THOUSANDS of Metro passengers were delayed during morning rush hour yesterday when someone pulled the emergency brake after someone fainted on a Line 2 train.

The Metro operator said it would have been better to let the train continue to the next station.

"Stopping the train when it is still in the tunnel would be of little help in such situations," said a Metro official. "The sick may not receive proper treatment in time."

The incident happened at 8:29am on a train traveling from Nanjing Road E. to People's Square.

The driver checked the carriage where the passenger had taken ill and restarted the train after checking with the subway control room.

The train arrived at People's Square station at 8:38am.

However, Metro officials there failed to find the sick passenger and no one in the carriage would say who had pulled the emergency handle.

The incident also had a knock-on effect on the following trains, the operator said.

"Good intentions may lead to unwanted results," said Gu Jun, a professor teaching sociology at the Shanghai University.

"But it's really difficult for passengers to quickly judge which is a real emergency and which is not."

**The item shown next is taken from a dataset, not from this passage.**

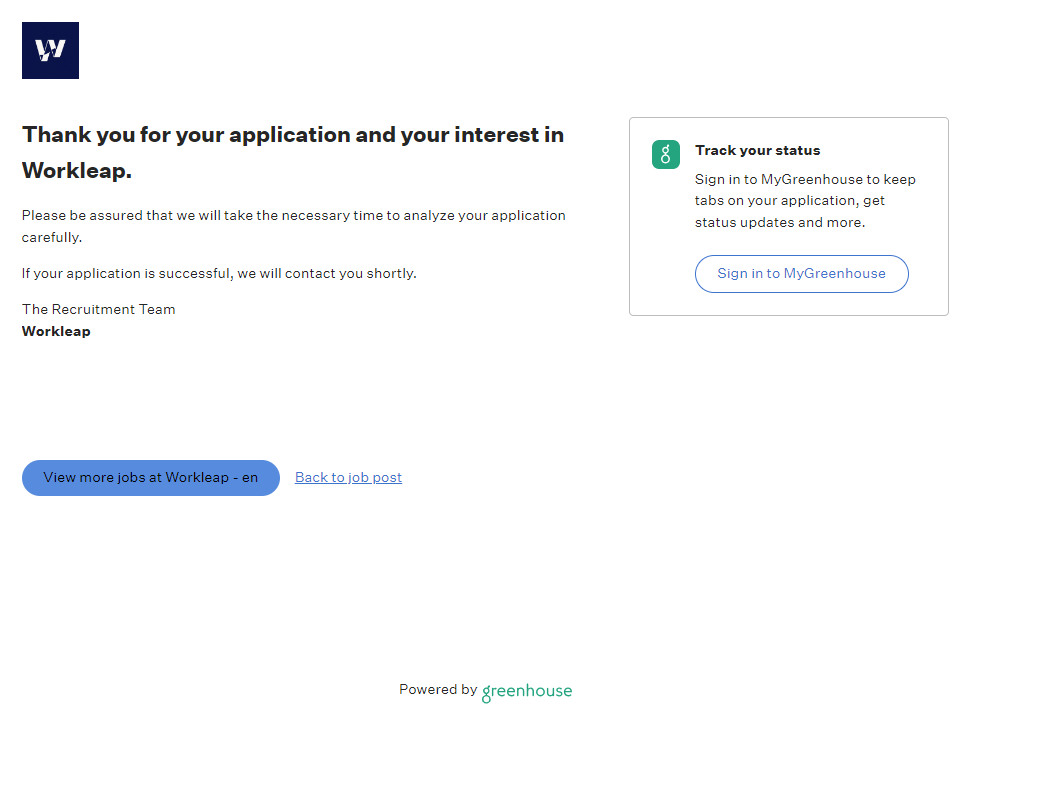Select the Track your status heading
Image resolution: width=1060 pixels, height=803 pixels.
(x=757, y=151)
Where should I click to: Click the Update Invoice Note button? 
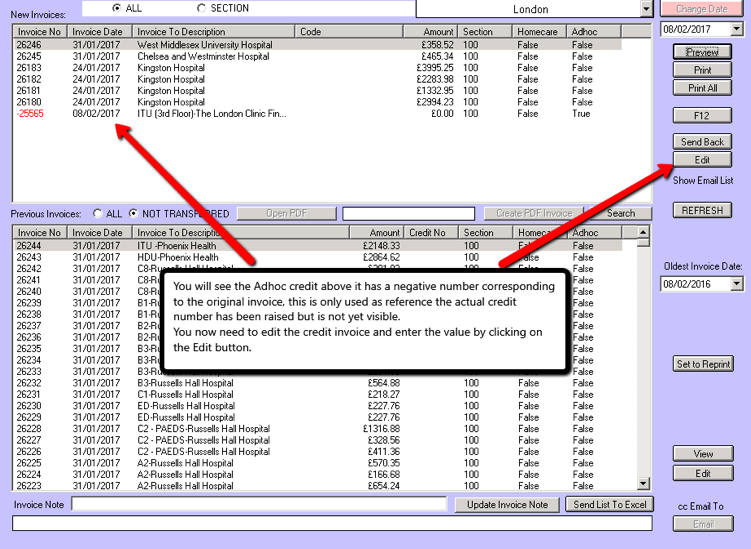[x=507, y=505]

Yesterday, the Metro operator clarified the conditions under which passengers should pull the emergency handle to halt the train. They should do so if people got stuck in train doors or in incidents involving fire or explosions.

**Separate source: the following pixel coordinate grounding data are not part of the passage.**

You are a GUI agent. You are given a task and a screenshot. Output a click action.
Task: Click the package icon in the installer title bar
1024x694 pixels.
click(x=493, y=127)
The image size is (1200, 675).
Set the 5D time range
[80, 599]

Previously, passengers had been uncertain about what the rules were governing the emergency handle. Signs in the carriages only mentioned that unauthorized use was prohibited.

The question was raised recently after a woman died after her hand got stuck between closing subway car doors on July 5. She was dragged along by the moving train until she hit security barriers on the platform.

Some passengers said the tragedy could have been avoided if someone had operated the emergency handle while others said passengers did - both claims unconfirmed by the operator.